Le potentiel d'un terrain n'est pas lié à sa superficie. Certains grands terrains permettent de construire seulement quelques mètres carrés. Au contraire, certaines parcelles étroites sont propices à réaliser des immeubles entiers. La constructibilité d'un terrain dépend des règles d'urbanisme applicables.
Pour déterminer si un terrain peut se prêter à une division parcellaire, la première étape est d'évaluer les droits à construire maximum qui lui sont attachés. Pour cela, les particuliers peuvent faire appel à un architecte dans l'optique de réaliser une étude capacitaire. Ils peuvent également évaluer eux-mêmes le potentiel s'ils maîtrisent un peu la géométrie et savent décrypter le langage juridique du PLU.
Évaluer le potentiel de constructibilité d'une parcelle
Chaque commune est découpée en zones sur lesquelles s'appliquent des règles de constructibilité différentes. Celles qui concernent une parcelle particulière sont déterminées en 2 temps. D'abord en identifiant la zone où elle est située. Il faut pour cela examiner le plan de zonage annexé au plan local d'urbanisme ou téléphoner aux services municipaux.

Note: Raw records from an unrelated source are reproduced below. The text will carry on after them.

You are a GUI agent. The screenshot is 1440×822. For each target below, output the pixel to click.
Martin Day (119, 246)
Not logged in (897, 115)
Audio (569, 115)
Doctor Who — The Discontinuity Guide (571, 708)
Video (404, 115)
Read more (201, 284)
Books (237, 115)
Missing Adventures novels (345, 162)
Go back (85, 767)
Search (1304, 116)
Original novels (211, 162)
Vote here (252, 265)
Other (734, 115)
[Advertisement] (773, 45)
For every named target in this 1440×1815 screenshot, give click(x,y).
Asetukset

Puis en appliquant les règles propres à cette zone.
Une fois la zone repérée (généralement UA, UB, UC, UD ou N), l'intégralité des règles applicables sont trouvables dans la section correspondante du plan local d'urbanisme. Celles-ci vont permettre de déterminer la surface potentiellement constructible, notamment les règles d'emprise au sol, de distance entre les façades des différents bâtiments, d'alignement, et de bande de constructibilité. La surface constructible va aussi dépendre de la forme et de la superficie du terrain.
Pour connaître la surface de la parcelle, les propriétaires peuvent se référer à leur acte de propriété ou aux données du cadastre visibles sur Internet. Mais la valeur la plus fiable est celle mesurée par un géomètre-expert.

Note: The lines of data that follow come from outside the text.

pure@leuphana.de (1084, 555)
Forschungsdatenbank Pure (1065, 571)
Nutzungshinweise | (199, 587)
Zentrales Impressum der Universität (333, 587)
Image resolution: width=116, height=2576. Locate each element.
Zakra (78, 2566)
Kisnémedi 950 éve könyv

Lancer une procédure de division
La division d'un terrain est une procédure juridique. L'objectif est de créer une ou plusieurs parcelles cadastrales à partir d'une unique propriété. Une fois que les propriétaires ont acquis la certitude que cette possibilité existe, un géomètre-expert devra être missionné.

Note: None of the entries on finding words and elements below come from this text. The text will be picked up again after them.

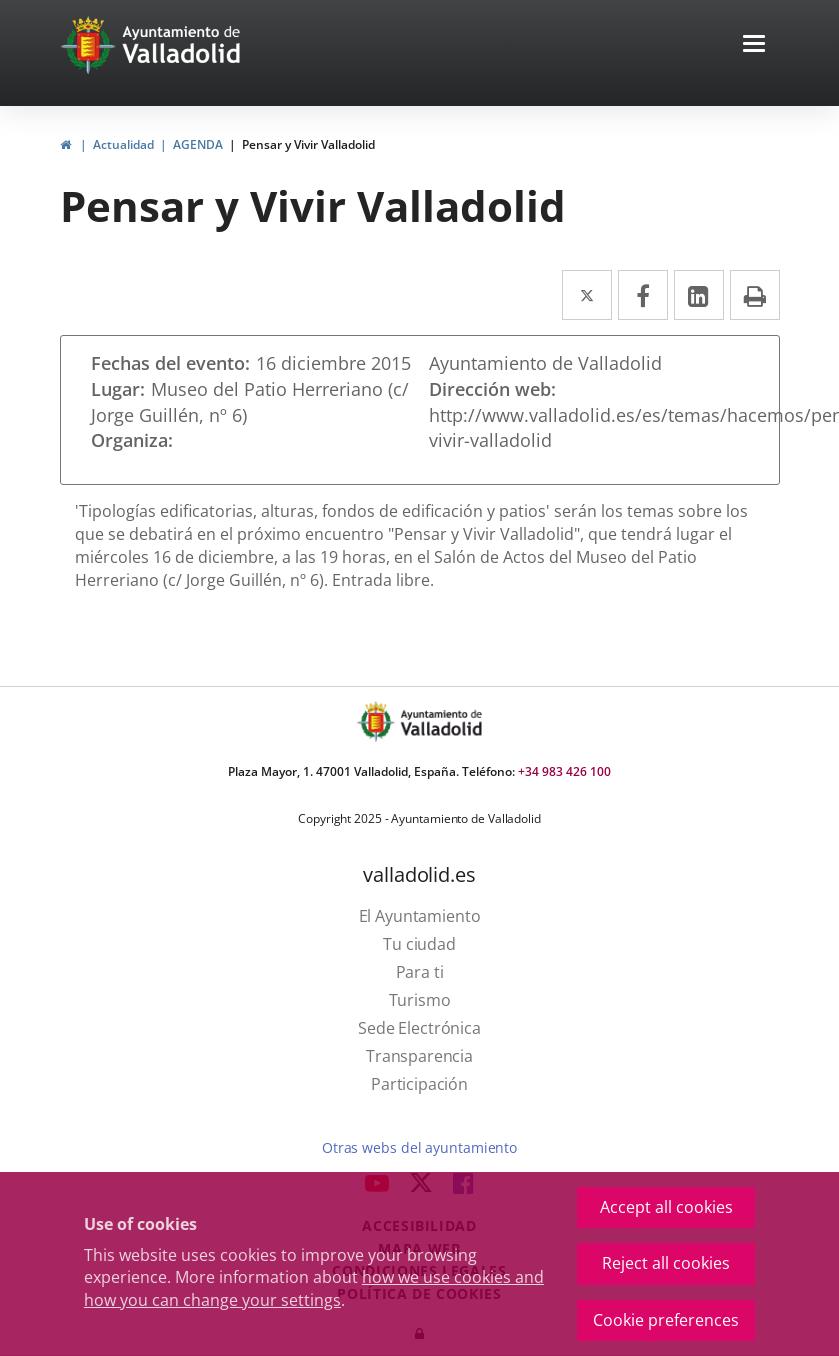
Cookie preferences (666, 1320)
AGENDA (198, 144)
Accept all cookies (666, 1207)
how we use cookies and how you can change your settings (314, 1288)
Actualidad (123, 144)
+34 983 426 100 (564, 771)
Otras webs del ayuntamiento (419, 1147)
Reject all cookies (666, 1263)
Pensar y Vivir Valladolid (308, 144)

Ce professionnel devra mesurer l'intégralité de la parcelle actuelle, puis fixer les limites des terrains à détacher ainsi que leur surface. Il réalisera le plan de la propriété à diviser, ainsi que ceux de tous les terrains après division. Cette étape nécessite l'établissement d'un bornage contradictoire avec les propriétaires des parcelles voisines.
Le géomètre peut aussi s'occuper des documents administratifs qui doivent être fournis dans le cadre du dépôt de la demande d'autorisation d'urbanisme.